I can’t emphasize enough what an incredible upset this was.
No one would have imagined that, if the great king got
really serious and sent over an army of a hundred or two hundred
thousand, nobody knows exactly how many–Herodotus’ numbers are, it is widely
agreed, exaggerated, but it’s a very big army and
a very big navy, certainly it outnumbers the
Greeks in both cases. Anybody would have thought it was going to
be an easy victory for the Persians. To defeat that meant an
enormous amount and the Greeks came away feeling that their
general prejudice over their own superiority over everybody else
had been justified by their performance in the Persian Wars;
the Athenians, no less, of course, because of the very central role that they
had played.So, all of these are new things
that are in the hearts and minds of the Greeks and by no means
are trivial. There was a sense that the Greeks had something remarkably glorious,
not to be forgotten, which made them proud and made them, I think
also, rather ambitious to continue in that course.
Finally, one other point that I would want to make and that is,
this is the first great panhellenic activity, really. There had been some sense in
which the Greeks were increasingly aware that there
was something called Hellenes, Greek peoples different from
people who were not Hellenes, and this probably took shape
most fully when they competed in the major athletic contests at
major religious festivals in which they were fundamentally
Greek even though it–well, they were entirely Greek,
really. So that would have fostered this sense of panhellenism, but nothing could
have given it the tremendous boost that it got like this
victory of these thirty-one states that had banded together
to defeat the Persians in that war. So, panhellenism is
now on the horizon. I don’t mean to say that the
Greeks are shaped now into a single people, have retreated from their localism and their
love for their polis; nothing could be further from
the truth, but alongside of their love of autonomy and love
of their polis, there was the idea that panhellenism was a good thing. It had a kind
of a nice ring to it. It’s the sort of the thing that
I feel some familiarity with. Not that I was around right
after the First World War, but reading about it,
you realize that there was some sense after that war that the
victorious peoples had something in common, and that in any case they could work together
to achieve international peace in a way that hadn’t been
thought of much before. But even more strongly,
I think the idea after the Second World War, when this idea took even stronger roots to
the point where you know people have this quasi-religious
feeling, at least some of them do, about the desire
to avoid having parochial national interests,
determined what you’re going to do in international relations.

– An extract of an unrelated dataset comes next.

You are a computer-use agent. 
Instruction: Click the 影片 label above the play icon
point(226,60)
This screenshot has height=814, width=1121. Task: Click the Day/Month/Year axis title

Everything has to be done somehow as though there were a
world government that really existed and really managed
things, and although everybody knows that’s not true, it’s thought to be bad form
to face that fact. Well, something like that
kind, not as bad as that, but something like that
kind of unreality was in the minds of Greeks,
because you will be hearing over the next century various
thinkers and speakers, who want to make the case that
a thing is good if it’s somehow panhellenic, that’s a fine thing. So it’s an idea that’s
there, not that any state, any more than our nations
have given up any sovereignty or any independence,
or any autonomy. It’s an idea and that’s all that it is. Another consequence of the
war was a division within the Greek world that was in part
based upon the fact that Athens had come on in that war to
become a great power and by anybody’s reckoning had played
one of the leading roles in the victory. Now, the Spartans had too; the Spartans were
the official leaders, and their regent had been the commander
at the great land battle at Plataea and their general was
in charge of the navy, but Athens had become so
important, so big, so successful that there was
now a question–I mean, was Sparta really the leader of
the Greeks? What was the future? Was the future going to be one in which the
Spartans would maintain the unique leadership of the Greeks
or would the Athenians challenge them? It soon became clear
that the Athenians would indeed challenge them,
and so a major theme, maybe the major theme in
international relations for the next fifty years will be the
conflict between Athens and Sparta. A lot of it, I think, could be described
really as a cold war, because there is no fighting
between the two states between 479 and about 460,
or even a little bit later. Actually, they don’t come into
conflict themselves until 457 again, and when that war stops
there is a period once again of peace, and then we come to the great Peloponnesian
War which dominates the last third of the century.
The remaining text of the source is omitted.